• adulthood
• childhood

INTRODUCTION. Separation Anxiety Disorder definition is an excessive fear or anxiety about separation from attachment figures to a degree that is developmentally inappropriate. Children, of 1-3 years old, have a physiological separation anxiety that make them safe near their parents. When this anxiety is excessive, persisting also in late childhood and adolescence, becomes an impairment to perform age-appropriate tasks. Separation Anxiety Disorder may also involves adults, either as a disorder begins in childhood and lasting throughout life, or as a disorder that has its onset in adulthood. Symptoms are different according to age and personal experiences. Adult SAD limits work and private life because the constant need to be in proximity of attachment figures.
DSM-4 TR has classified SAD under “Disorders Usually First Diagnosed in Infancy, Childhood or Adolescence” and to diagnose this disorder it was explicitly required that onset occurred prior to 18 years of age. Lots of studies have highlighted that Adult SAD, without the same disorder in childhood, is frequent. So, the new DSM-5 introduces two important changes to the criteria for diagnosing Separation Anxiety Disorder. First, lifting the age of onset restriction and modifying symptom descriptors, DSM-5 facilitates their application to adults as well as children and adolescents; second, it re-assigns the category to the general section of the anxiety disorders, so this disorder has equal status of the other common lifetime anxiety subtypes.

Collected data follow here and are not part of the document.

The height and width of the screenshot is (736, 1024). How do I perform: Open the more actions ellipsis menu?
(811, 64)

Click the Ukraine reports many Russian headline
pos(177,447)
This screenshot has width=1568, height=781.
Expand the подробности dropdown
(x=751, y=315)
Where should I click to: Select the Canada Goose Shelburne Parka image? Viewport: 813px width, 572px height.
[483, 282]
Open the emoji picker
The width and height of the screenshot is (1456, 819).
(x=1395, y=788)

OBJECT. The most interest in our study has gone to the exploration of biological correlates of SAD: in particular the role of Oxytocin as a neurotransmitter. The genotyping of Oxytocin Receptor (OxtR) gene has pointed out the presence of a great number of single nucleotide polymorphisms (SNP), in particular the SNP rs53576 has demonstrated an association with the develop of Separation Anxiety Disorder. Furthermore, other studies have found that intracellular transduction signal, after OxtR stimulation, is made by a G-protein-coupled-OxtR through the β/γ dimer. Recently is found a SNP rs5443 of GNB3 (the gene encodes for the subunit β3 of the G-protein), which causes an enhanced activation of G-protein.
In this study we wanted to evaluate if the combination of the two SNP (OxtR rs53576 and Gβ3 rs5443) could be associated whit Separation Anxiety Disorder.
METHOD. A case-control association study of 225 healthy individuals and 188 outpatients with mood disorder, in particular depression, is performed to establish risk-combined genotype of the studied variants. Separation anxiety is evaluated by Separation Anxiety Symptoms Inventory (SASI) and Adult Separation Anxiety Checklist (ASA-27).
RESULTS. For OxtR rs53576, GG genotype are considered as the risk genotype, such T-carrier are considered risk genotype for Gβ3 rs5443. We found that in the group of patient there was the higher number of individuals with the combination of the two risk genotypes. Analysis of the joint effect of the two SNP, using the method of departure-from-additivity model showed a S value significantly greater than 1, suggesting the presence of a synergic interaction between the two SNPs. In terms of odds ratios, the risk combined genotype was significantly associated with Childhood Separation Anxiety disorder (SASI+) (OR=2.85, 90%CI: 1.08-7.50). Although the genetic association with the adult form appeared to be weaker than with the childhood form, Childhood Separation Anxiety Disorder was, in turn, strongly predictive of having the same condition during adulthood (OR= 15.58; 95% CI: 4.62-52.59).
CONCLUSIONS: Our study indicates that variations in OxtR and Gβ3 genes are associated with presence and severity of SA. Because there is increasing interest in oxytocin as a pharmacological agent targeted to social behavior, these gene-separation anxiety associations have potential translational and clinical relevance.